Sawhorse announced the acquisition deal today, April 23, with the company’s co-founder and chief innovation officer Nic Hill sharing the news while on stage at the WorldBuilder Summit, a conference for companies and workers in the user-generated content space. Hill declined to share the specific terms of the deal or its valuation of HabitXr in an interview with GamesBeat, but said that it was more than a simple equity swap, with “cash changing hands.” 

The goal of the acquisition was to help widen Sawhorse’s platform offerings and grow its client base. As a creative agency largely based in the user-generated content space, Sawhorse helps build virtual experiences and integrations for brands and IP holders on UGC platforms like Fortnite and Roblox. HabitXr primarily builds experiences on Meta’s Horizon platform, where Sawhorse has expanded its business over the past year, often by enlisting HabitXr’s services. 

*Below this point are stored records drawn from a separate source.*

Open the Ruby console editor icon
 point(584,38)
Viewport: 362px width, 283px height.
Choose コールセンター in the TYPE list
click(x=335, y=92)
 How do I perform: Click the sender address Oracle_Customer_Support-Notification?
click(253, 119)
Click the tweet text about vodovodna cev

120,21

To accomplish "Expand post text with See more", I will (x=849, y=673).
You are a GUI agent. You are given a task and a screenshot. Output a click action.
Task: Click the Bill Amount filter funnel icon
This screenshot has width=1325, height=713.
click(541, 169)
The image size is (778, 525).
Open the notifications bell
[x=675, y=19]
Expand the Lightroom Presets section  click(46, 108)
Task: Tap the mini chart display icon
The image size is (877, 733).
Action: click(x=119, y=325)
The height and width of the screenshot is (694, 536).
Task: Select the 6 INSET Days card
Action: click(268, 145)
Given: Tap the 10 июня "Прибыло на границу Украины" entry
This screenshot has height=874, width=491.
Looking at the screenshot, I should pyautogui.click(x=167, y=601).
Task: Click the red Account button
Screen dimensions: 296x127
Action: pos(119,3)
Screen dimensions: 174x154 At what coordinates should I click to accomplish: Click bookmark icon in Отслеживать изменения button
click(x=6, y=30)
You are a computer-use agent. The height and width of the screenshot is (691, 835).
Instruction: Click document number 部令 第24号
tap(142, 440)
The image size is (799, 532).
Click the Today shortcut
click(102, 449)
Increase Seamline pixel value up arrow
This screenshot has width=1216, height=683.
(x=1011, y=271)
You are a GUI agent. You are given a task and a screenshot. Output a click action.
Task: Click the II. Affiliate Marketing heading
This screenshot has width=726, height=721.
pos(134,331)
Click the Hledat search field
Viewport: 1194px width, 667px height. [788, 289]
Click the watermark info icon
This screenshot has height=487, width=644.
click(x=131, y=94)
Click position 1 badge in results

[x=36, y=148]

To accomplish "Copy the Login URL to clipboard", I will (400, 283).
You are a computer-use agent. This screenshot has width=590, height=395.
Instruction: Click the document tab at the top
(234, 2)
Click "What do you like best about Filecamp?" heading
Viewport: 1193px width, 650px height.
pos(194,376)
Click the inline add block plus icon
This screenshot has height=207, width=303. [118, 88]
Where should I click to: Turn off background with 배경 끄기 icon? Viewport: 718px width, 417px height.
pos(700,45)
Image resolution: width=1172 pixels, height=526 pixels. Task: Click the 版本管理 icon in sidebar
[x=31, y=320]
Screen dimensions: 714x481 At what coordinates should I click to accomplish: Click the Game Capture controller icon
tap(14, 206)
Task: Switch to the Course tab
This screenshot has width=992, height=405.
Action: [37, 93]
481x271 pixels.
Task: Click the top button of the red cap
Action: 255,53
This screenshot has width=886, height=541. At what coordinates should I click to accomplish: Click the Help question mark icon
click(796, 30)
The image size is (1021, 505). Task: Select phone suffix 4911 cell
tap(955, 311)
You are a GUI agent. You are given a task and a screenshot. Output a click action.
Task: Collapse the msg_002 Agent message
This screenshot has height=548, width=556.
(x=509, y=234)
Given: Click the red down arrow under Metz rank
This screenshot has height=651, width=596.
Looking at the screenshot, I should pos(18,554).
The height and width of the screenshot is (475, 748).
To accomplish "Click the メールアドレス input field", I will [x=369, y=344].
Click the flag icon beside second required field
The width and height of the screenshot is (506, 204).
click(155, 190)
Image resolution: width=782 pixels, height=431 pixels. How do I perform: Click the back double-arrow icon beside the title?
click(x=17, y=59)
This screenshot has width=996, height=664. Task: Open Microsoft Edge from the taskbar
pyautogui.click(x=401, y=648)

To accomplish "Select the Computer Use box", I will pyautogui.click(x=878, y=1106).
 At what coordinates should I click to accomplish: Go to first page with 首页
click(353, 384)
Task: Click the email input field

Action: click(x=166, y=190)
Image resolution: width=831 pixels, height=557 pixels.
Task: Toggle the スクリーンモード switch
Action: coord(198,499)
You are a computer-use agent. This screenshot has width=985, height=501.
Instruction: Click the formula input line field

“We’re very platform-agnostic; obviously, all the money is on Roblox right now, but we’re bullish on a wide range, because we don’t know who the winner is going to be eventually,” Hill said.

As part of the acquisition, HabitXr founder Benjamin Veaner has joined Sawhorse as the agency’s new director of emerging platforms, bringing his staff of 4 employees along to increase Sawhorse’s overall head count to just over 50 employees.

“Our team was remarkably successful for our size, but there are limitations when you’re a five-person startup,” Veaner said in a written interview. “While we had the opportunity to work on a bunch of great projects over the years, working with Sawhorse supercharges our team and provides a depth of resources that we just didn’t have independently.”

Like Sawhorse, HabitXr is a creative studio that builds immersive experiences for brands and IP holders. Its largest client is Meta, reflecting the company’s deep roots in Meta’s Horizon platform.

“There are so many emerging platforms that we want to sink our teeth into,” Veaner said. “Joining Sawhorse gives us the space not just to explore those platforms, but to really become experts in these new spaces.”

At the moment, it’s unclear exactly what shape Meta Horizon will take in the future, with Meta announcing last month that the company would sunset the platform’s virtual reality tools and features in June 2026, then partially walking back that promise the following day after a wave of backlash from Horizon users and creators. Regardless of its VR plans, Horizon will continue forward as a UGC platform largely accessed via mobile and desktop devices — and Sawhorse is bullish on this future, viewing Meta as a growth area as the ecosystem shifts from VR toward mobile-first experiences.

“It’s an awkward time to be investing in a Meta-Horizon-first company,” Hill said. “But our perspective is, we’re here for the long haul, and I still am bullish on the impact that Meta is going to make in this space.”

HabitXr is Sawhorse’s first acquisition, reflecting the continued growth of the business — and the expansion of the user-generated content space in general. 

“When we were a lot smaller, it was kind of impossible to think about acquiring companies,” Hill said. “But as you grow and you take up more of the market share, sometimes acquisitions just make the most sense for how you continue to scale, and this is the first time we put that into practice.”